> **DATA SUPPLIED**:
....

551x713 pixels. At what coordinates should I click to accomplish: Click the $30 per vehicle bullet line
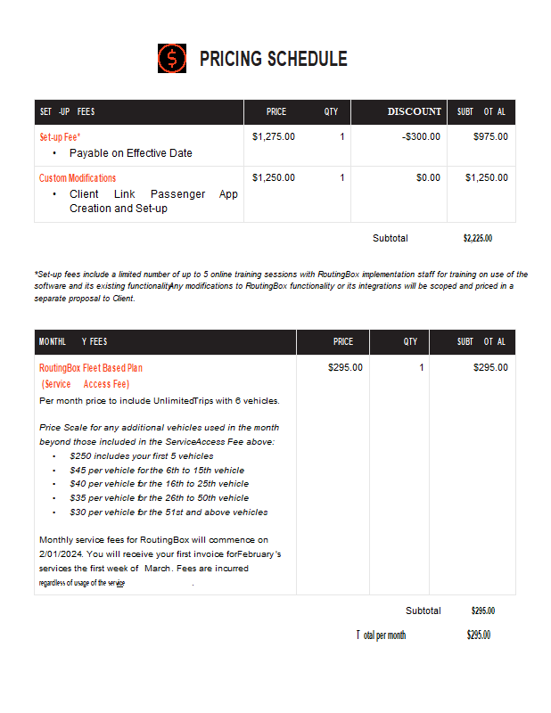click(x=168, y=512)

....

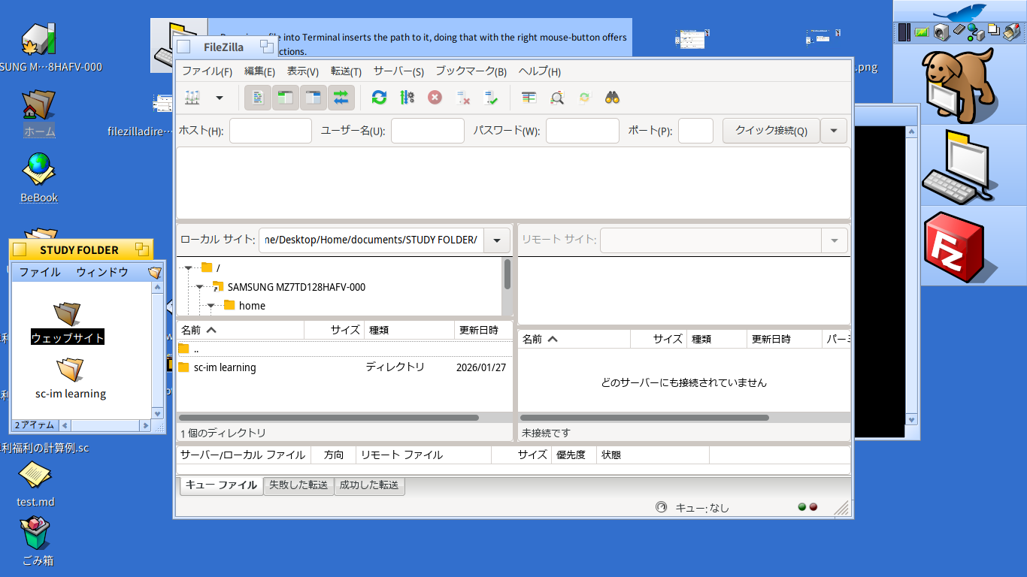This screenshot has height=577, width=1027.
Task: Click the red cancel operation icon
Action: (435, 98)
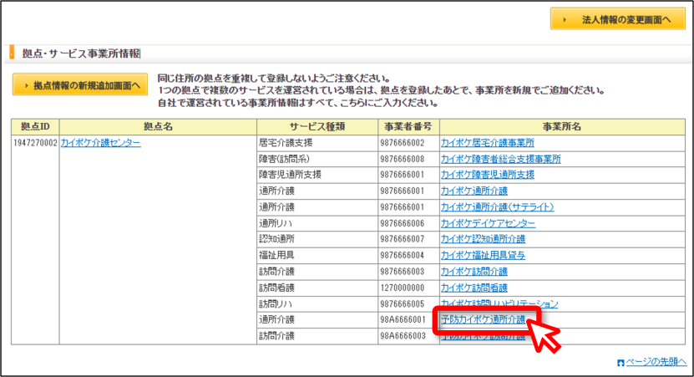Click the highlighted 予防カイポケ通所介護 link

....

> **AIM OF THE EXERCISE**: Copy out the material from the line with "551x713 pixels. At" up to and including the line with "click(x=168, y=512)", character for character, and leave out the pictures.

> **COMPLETE ANSWER**:
551x713 pixels. At what coordinates should I click to accomplish: Click the $30 per vehicle bullet line
click(x=168, y=512)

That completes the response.